= PROVIDED PASSAGE =
►
Based on advanced estimates, Singapore’s 2Q20 GDP had contracted by a record 12.6% year-on-year, marking its first technical recession since the first quarter of 2009. It is also the worst contraction on record outpacing market expectations for a 10.5% decline on year.
Barring an unexpected upsurge in coronavirus (COVID-19) cases, the local economy should see a gradual pick-up in growth on the back of more business-friendly Phase Two and subsequently Phase Three measures. The opening up of tourist attractions from as of 1 July, coupled with more hospitality venues opening up to allow staycations, may be a first step to recovery in tourism-related sectors. However, a sustainable and robust recovery for related industries such as food and beverages, hotels and hospitality, transport and entertainment will still be dependent on the opening of Singapore’s borders to international visitors.
◄
Stored items
►
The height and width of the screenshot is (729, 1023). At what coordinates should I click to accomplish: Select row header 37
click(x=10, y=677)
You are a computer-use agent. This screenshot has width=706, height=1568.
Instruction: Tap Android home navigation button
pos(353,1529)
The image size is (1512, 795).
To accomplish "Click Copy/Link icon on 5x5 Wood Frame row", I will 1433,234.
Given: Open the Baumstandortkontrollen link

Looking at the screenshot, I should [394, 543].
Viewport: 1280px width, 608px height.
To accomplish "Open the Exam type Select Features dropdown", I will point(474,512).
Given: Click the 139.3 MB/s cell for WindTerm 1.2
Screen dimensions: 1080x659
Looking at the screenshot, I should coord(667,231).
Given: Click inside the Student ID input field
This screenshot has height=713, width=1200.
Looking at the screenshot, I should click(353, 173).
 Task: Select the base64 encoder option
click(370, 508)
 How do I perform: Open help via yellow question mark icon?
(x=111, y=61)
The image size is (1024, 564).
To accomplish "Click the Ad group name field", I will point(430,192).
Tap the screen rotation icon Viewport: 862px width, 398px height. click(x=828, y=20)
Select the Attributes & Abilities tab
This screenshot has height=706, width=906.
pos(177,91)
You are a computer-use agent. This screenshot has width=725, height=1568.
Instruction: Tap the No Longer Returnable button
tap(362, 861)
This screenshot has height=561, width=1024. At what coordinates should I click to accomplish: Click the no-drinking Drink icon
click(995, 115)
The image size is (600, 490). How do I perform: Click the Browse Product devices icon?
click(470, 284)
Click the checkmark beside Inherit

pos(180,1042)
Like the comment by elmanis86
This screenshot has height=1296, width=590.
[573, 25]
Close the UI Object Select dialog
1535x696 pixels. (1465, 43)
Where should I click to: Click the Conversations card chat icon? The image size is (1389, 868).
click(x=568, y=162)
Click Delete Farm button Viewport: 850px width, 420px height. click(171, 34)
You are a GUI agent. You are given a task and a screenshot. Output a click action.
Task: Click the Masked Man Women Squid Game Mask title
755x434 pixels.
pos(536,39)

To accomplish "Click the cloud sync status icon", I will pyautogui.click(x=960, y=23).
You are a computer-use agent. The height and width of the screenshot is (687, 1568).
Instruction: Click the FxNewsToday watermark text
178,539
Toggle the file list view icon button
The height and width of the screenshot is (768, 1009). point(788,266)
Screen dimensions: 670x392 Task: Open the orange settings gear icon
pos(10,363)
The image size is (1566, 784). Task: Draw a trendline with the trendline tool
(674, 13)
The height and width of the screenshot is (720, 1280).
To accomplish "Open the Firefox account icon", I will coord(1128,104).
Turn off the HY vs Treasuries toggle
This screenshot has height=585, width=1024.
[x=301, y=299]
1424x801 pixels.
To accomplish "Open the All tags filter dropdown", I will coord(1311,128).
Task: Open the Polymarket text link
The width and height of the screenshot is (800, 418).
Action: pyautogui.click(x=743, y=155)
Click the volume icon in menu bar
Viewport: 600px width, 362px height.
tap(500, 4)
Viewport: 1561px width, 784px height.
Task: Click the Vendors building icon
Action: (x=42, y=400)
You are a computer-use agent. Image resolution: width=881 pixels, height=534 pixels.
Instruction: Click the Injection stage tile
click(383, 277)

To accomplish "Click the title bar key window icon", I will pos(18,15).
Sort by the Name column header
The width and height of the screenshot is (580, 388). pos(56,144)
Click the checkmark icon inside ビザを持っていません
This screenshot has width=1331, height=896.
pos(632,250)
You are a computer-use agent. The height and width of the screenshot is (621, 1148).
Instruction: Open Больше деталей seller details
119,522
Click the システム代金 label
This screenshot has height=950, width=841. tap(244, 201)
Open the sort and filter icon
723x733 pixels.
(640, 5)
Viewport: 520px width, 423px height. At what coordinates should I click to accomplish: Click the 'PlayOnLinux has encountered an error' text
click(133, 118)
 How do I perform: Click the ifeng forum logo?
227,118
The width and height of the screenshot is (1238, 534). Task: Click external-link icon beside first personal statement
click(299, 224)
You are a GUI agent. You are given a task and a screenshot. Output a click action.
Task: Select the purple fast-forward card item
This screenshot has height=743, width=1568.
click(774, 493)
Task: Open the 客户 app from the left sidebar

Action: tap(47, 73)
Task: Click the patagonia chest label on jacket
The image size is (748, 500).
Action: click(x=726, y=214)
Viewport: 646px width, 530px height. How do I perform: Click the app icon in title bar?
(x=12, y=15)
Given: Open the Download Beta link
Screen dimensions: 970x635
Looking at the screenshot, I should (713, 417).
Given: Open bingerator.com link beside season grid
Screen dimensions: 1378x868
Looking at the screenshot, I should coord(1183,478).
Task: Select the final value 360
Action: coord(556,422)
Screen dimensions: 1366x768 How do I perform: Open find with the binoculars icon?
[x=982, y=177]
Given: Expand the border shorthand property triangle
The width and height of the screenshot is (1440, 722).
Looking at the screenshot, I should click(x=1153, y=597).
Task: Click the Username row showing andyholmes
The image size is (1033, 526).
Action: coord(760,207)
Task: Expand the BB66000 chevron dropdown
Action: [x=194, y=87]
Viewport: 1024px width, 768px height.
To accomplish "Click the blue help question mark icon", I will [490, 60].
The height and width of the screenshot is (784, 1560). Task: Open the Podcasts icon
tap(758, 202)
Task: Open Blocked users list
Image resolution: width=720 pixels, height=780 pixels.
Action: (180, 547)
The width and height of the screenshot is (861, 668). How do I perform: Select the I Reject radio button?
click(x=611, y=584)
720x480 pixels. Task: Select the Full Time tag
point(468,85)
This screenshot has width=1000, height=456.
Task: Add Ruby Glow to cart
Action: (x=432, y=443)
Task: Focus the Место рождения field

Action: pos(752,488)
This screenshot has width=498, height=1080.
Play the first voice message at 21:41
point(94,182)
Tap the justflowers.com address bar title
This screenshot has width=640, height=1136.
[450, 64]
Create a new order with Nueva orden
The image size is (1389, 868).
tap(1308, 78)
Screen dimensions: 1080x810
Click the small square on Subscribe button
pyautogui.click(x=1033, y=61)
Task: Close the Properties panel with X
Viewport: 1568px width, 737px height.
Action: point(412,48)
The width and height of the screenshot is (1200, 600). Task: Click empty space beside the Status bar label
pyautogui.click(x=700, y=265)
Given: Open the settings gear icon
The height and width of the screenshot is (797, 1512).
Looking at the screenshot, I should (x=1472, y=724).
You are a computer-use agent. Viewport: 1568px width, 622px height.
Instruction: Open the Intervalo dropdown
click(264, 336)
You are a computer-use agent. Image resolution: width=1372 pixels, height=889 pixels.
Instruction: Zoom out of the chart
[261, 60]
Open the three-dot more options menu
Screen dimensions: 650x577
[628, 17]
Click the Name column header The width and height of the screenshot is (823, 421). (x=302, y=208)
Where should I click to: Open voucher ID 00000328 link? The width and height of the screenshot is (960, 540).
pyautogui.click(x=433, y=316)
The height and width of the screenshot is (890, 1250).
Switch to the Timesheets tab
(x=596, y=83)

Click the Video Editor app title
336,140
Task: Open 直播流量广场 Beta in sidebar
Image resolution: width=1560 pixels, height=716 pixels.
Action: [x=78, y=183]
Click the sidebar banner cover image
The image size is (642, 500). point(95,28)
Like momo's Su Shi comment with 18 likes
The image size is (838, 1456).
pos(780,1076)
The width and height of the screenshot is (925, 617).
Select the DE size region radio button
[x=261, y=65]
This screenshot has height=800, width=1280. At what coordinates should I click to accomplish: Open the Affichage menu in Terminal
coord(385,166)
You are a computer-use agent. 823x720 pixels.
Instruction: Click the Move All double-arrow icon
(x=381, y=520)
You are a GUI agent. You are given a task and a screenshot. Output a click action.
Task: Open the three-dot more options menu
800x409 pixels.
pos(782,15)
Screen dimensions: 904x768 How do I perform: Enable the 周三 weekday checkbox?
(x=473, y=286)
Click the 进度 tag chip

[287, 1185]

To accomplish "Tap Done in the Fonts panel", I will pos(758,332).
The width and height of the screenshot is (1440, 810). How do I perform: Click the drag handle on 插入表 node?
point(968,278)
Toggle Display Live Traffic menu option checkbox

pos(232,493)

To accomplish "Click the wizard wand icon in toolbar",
◄
= PROBLEM REQUIREMENTS =
Transcribe the part of the passage on Singapore's economy starting with "Barring an unexpected" and going on through "to international visitors.".

= THE ANSWER =
Barring an unexpected upsurge in coronavirus (COVID-19) cases, the local economy should see a gradual pick-up in growth on the back of more business-friendly Phase Two and subsequently Phase Three measures. The opening up of tourist attractions from as of 1 July, coupled with more hospitality venues opening up to allow staycations, may be a first step to recovery in tourism-related sectors. However, a sustainable and robust recovery for related industries such as food and beverages, hotels and hospitality, transport and entertainment will still be dependent on the opening of Singapore’s borders to international visitors.